Haber analiz
Ebu Bekir, Ömer ve Osman devri olayları
Hz. Ömer döneminde İslam medeniyetini şekillendiren kurumların çoğunun temelleri atıldı; Hz. Osman dönemi ise mezhepsel ayrışmanın zemini oluşturan tartışmalara sahne oldu.
hz. ebu bekir'in 632'de halife seçilmesiyle başlayan ve hz. ali'nin 661'de öldürülmesiyle sona eren hulefayı râşidin (raşit halifeler) dönemi, islam tarihinde nevi şahsına münhasır bir zaman dilimidir. islam peygamberinin yokluğunda müslümanların liderliğini üstlenen dört halife'nin (hz. ebu bekir, hz. ömer, hz. osman ve hz. ali) seçimle göreve gelmeleri, bu dönemin başat özelliğidir.
hilafetin resmen ilga edildiği 20. yüzyılın ilk yıllarına kadar geçen süre zarfında, halifenin seçim yoluyla belirlenmesi durumu bir daha gerçekleşmemiş; hz. ali'den sonra hilafet, fiilen babadan oğula geçen bir makama dönüşmüştür.
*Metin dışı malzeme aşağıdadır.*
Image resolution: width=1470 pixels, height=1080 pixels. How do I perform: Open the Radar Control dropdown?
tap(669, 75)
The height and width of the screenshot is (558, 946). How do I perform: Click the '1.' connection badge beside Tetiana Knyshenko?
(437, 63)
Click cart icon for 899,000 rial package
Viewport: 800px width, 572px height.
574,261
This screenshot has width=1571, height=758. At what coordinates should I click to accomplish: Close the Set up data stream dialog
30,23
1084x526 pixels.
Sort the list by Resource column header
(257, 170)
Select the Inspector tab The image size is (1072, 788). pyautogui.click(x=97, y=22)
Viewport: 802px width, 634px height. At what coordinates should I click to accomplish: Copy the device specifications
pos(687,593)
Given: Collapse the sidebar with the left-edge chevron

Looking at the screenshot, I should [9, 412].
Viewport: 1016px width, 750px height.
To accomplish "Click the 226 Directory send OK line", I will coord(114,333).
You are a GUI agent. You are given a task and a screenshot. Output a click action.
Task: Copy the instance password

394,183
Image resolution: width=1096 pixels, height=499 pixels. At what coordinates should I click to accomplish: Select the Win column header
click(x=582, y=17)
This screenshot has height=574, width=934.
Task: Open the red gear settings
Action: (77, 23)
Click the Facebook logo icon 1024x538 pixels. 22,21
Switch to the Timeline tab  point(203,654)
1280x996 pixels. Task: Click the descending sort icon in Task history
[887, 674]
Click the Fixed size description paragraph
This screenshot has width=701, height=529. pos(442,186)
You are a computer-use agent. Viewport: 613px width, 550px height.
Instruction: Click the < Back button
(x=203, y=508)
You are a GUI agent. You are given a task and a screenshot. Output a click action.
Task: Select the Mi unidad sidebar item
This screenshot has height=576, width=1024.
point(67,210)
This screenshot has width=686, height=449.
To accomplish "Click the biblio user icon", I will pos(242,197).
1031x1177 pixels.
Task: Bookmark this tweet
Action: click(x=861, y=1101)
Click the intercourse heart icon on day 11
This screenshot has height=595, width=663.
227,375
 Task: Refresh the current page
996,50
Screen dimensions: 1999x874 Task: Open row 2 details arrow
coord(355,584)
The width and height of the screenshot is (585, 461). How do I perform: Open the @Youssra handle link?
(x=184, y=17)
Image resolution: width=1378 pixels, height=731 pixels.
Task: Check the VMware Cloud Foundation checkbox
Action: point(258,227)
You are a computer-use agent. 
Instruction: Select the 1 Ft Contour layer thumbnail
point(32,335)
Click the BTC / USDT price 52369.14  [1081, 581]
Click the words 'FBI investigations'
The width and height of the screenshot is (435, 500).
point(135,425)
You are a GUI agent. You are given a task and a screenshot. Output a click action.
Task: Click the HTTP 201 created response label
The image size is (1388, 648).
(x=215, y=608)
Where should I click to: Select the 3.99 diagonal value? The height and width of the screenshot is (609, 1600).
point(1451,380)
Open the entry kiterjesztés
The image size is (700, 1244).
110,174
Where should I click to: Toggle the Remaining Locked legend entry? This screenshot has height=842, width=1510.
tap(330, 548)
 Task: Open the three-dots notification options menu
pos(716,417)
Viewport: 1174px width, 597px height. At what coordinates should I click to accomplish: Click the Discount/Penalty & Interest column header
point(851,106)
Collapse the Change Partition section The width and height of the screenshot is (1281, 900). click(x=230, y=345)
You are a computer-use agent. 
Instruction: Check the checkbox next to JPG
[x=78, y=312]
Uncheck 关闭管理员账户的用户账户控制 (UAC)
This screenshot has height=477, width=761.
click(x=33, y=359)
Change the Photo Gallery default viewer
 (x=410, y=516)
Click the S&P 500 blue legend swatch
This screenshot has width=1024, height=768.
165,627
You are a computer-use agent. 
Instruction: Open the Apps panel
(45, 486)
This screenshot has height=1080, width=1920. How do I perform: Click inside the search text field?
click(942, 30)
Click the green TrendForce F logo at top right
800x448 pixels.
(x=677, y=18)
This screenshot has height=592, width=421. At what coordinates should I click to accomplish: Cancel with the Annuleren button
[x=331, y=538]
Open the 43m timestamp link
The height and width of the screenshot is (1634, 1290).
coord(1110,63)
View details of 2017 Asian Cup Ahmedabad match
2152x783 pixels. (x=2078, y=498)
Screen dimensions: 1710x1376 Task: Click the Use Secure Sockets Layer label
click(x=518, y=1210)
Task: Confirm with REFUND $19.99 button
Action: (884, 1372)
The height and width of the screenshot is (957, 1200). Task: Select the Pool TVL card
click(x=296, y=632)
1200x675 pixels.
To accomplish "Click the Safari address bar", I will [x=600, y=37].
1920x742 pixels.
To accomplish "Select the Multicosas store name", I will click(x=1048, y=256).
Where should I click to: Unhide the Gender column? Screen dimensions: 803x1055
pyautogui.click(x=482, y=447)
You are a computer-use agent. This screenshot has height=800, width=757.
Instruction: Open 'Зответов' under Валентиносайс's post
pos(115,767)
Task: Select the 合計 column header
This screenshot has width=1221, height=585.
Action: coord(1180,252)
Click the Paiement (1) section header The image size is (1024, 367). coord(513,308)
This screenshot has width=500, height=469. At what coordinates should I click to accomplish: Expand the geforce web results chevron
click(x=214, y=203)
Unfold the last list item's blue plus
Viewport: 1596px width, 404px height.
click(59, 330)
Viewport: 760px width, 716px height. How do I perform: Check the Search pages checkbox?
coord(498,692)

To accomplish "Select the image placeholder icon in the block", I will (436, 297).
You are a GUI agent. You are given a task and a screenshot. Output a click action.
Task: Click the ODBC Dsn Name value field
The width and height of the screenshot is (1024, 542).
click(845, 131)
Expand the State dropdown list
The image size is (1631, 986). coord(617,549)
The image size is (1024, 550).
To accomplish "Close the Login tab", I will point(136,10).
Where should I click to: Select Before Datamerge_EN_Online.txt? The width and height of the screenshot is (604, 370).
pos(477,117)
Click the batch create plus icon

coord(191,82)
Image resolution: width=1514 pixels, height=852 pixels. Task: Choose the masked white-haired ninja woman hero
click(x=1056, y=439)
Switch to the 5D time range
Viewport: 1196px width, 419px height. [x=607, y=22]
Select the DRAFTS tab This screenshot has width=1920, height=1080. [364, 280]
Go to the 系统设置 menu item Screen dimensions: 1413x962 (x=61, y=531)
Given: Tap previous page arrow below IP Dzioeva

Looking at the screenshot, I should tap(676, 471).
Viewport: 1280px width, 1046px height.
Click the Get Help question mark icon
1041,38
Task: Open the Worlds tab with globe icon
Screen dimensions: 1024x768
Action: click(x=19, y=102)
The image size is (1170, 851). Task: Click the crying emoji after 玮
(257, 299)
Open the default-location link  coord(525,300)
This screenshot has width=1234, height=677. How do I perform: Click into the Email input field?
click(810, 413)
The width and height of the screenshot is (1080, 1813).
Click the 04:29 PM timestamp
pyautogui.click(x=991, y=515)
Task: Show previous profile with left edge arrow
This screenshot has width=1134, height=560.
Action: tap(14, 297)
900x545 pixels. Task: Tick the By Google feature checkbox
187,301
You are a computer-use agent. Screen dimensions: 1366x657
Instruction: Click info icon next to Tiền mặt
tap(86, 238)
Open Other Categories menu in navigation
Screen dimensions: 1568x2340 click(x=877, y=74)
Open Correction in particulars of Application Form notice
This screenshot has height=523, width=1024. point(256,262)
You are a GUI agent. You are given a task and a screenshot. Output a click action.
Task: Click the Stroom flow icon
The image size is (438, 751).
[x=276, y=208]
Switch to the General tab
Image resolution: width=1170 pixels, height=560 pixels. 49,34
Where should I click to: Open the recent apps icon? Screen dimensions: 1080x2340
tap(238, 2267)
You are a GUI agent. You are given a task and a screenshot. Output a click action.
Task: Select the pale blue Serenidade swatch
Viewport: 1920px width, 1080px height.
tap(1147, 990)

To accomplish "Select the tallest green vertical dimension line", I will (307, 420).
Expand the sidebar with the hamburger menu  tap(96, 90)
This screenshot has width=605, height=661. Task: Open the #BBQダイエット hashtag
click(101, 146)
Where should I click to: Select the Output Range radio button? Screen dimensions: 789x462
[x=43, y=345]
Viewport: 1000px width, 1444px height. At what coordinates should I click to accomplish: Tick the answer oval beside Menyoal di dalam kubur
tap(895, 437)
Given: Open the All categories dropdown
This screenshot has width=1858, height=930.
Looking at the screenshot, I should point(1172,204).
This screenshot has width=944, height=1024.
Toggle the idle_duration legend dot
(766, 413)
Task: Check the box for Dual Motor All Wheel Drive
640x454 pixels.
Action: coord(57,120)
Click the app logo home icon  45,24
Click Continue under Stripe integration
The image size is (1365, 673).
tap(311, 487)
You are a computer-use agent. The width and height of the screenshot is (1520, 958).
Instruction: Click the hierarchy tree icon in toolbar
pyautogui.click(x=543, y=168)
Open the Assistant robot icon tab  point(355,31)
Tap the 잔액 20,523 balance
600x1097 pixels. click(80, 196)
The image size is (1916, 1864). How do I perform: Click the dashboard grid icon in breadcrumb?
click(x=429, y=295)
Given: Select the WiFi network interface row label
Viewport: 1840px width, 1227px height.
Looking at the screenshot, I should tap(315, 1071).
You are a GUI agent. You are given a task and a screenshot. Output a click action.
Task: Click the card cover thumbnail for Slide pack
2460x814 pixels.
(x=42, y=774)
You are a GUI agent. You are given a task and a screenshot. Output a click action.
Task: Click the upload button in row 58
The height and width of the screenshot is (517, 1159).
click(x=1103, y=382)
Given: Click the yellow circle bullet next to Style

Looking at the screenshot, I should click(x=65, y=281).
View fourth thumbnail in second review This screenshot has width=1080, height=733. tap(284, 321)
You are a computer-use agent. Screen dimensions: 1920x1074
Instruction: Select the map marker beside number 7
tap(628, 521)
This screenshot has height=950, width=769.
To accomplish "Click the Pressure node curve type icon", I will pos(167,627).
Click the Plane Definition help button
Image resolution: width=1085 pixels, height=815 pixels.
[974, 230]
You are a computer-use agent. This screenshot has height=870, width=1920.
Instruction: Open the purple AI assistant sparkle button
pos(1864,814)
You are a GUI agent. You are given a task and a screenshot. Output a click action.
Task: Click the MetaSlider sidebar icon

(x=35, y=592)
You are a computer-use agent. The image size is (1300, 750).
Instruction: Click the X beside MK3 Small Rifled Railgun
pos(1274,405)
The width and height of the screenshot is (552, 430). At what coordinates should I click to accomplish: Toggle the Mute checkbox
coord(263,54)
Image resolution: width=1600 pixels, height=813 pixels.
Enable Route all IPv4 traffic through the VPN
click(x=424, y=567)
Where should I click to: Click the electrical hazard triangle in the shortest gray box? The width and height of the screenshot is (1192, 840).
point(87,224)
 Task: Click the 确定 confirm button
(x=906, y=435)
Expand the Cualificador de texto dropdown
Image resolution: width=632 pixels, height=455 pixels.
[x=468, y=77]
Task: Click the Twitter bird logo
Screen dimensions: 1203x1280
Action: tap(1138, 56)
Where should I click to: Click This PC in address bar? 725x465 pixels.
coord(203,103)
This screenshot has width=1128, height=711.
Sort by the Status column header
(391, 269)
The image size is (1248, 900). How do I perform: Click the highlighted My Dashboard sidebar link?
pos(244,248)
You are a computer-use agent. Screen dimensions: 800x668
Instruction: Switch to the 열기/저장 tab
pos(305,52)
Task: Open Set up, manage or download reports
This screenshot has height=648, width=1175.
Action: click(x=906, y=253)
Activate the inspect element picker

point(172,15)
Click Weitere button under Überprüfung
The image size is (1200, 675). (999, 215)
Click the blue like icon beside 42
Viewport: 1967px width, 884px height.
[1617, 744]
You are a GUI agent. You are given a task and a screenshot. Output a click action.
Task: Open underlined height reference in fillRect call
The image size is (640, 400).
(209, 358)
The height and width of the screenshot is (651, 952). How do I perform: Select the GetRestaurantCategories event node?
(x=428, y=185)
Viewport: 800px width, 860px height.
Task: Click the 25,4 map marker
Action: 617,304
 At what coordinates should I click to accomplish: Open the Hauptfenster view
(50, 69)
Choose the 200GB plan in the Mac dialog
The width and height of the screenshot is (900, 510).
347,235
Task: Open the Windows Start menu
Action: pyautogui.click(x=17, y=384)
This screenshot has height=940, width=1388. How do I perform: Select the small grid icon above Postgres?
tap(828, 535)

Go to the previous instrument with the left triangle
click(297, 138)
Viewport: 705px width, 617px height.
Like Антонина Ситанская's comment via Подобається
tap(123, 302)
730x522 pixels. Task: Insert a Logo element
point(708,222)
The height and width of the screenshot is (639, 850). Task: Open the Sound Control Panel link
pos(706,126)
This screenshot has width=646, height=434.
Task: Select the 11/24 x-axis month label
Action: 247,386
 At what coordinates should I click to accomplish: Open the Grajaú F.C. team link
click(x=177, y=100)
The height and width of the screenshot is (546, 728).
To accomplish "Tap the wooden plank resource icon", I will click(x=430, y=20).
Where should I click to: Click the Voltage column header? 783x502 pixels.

hulefayı râşidin dönemi'nin bir diğer özelliği, ileride şia (şiilik) ve ehl-i sünnet (sünnilik) şeklinde iki ana hat üzerinden ilerleyecek mezhepsel ayrışmaya zemin hazırlayan olaylara sahne olmasından kaynaklanmaktadır.
hz. ebu bekir ve sancılı geçiş (632-634)
islam peygamberinin yakın arkadaşı ve aynı zamanda kayınpederi olan hz. ebu bekir, yaklaşık iki buçuk yıl süren hilafetinin başlangıcında zekat ve öşür gibi kuran-ı kerim kaynaklı vergileri vermek istemeyen bazı arap kabilelerinin isyanları ve yalancı peygamberler ile uğraşmak zorunda kaldı.
söz konusu isyanları kontrol altına almayı başaran hz. ebu bekir, arabistan yarımadası’nın siyasi birliğini tahkim etti. ilk halife, kuzeye doğru sevk ettiği orduların muhtelif savaşları sonunda filistin ve suriye’de başarılar kazandı.
islam toplumu hz. ebu bekir’in halifeliği sırasında daha çok fetih hareketleri ve savaşlarla meşgul olduğu için, bazı fıkhi anlaşmazlıklar dışında, toplumu ayrıştırıcı boyutta ciddi ihtilaflar ortaya çıkmadı.
hz. ebu bekir’in 13/634 yılında vefat etmesi üzerine, onun vasiyetine uyan ümmet, ömer bin hattab’ı halife seçti.
hz. ömer ve genişleyen islam coğrafyası (634-644)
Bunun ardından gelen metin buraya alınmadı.